Work instructions.
1 - Can you sum up the blog excerpt on student-owned learning in two sentences?
2 - In the blog excerpt on student-owned learning, what does the passage from "I am trying" up to and including "at the moment." read like when you replace "formative" with "ongoing"?

I am trying to incorporate far more formative assessment as we work through tasks. Question is, what is the right balance between formative and summative assessment? I need to find better systems for students to self-assess and peer-assess work. This is probably my biggest challenge at the moment.

That said, a recent self-assessment task for poetry writing was a great success. No grades were given, and every student succeeded in reviewing and creating literature based on their own work. My time was spent helping students sift through their writing to find examples of alliteration, rhyming schemes and mood rather than marking and grading their work at the end. Every poem was published on individual student blogs, favourites shared via video on FlipGrid and some bravely performed in assembly.

Fear #3: We won’t cover everything on the curriculum map

This one is up in the air. Staying true to the spirit of the Australian Curriculum and covering enough content in a composite year 6/7 classroom is tough enough when I am directing the learning, let alone when students are making choices about what and how they learn. We are trying a “gradual release” of content where I have chosen many of the learning outcomes for this term, and students have scheduled the learning calendar. As we progress, we are co-designing some tasks (see our Sphero Chariot Racing Collaborative Project) with the intent of students taking greater ownership of learning next semester.

We have planned to cover too much content this term. Learning doesn’t happen in straight lines and the creative tasks we have been tackling certainly don’t care for timelines!

Fear #4: Students won’t know what to do if they own their learning

Many teachers and schools have made students passengers in their own learning. I have contributed to this as much as anyone in the past.

Recorded information.
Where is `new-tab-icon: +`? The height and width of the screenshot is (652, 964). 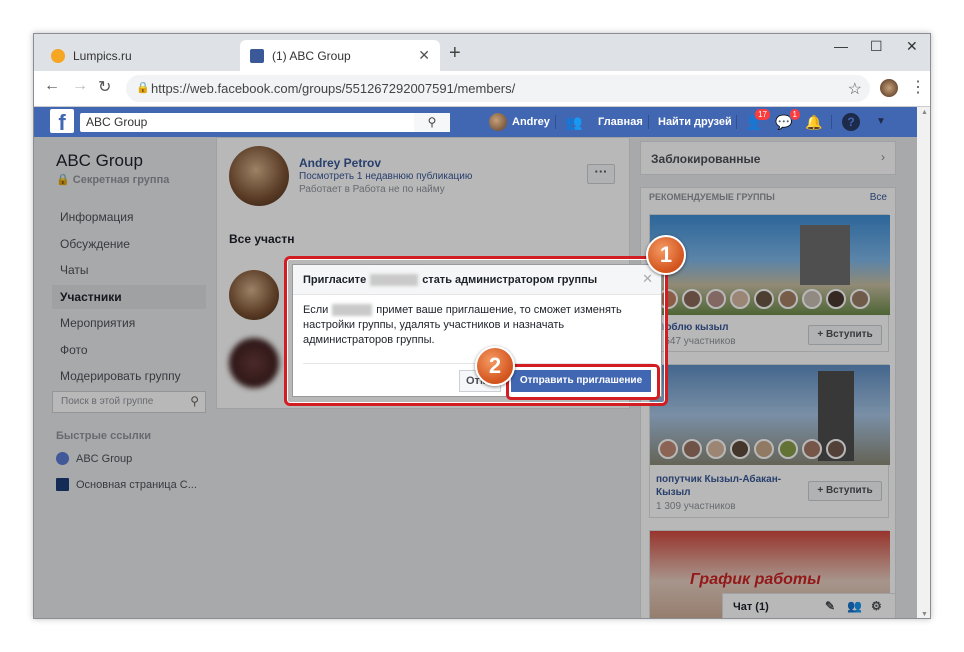 new-tab-icon: + is located at coordinates (455, 54).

Task solutions.
1 - The writer is trying to use far more formative assessment and to find better systems for self- and peer-assessment, and reports that a recent ungraded self-assessment task for poetry writing was a great success. The writer also finds it tough to cover enough of the Australian Curriculum in a composite year 6/7 classroom while students make choices about their learning, admits to planning too much content this term, and notes having contributed to making students passengers in their own learning.

2 -
I am trying to incorporate far more ongoing assessment as we work through tasks. Question is, what is the right balance between ongoing and summative assessment? I need to find better systems for students to self-assess and peer-assess work. This is probably my biggest challenge at the moment.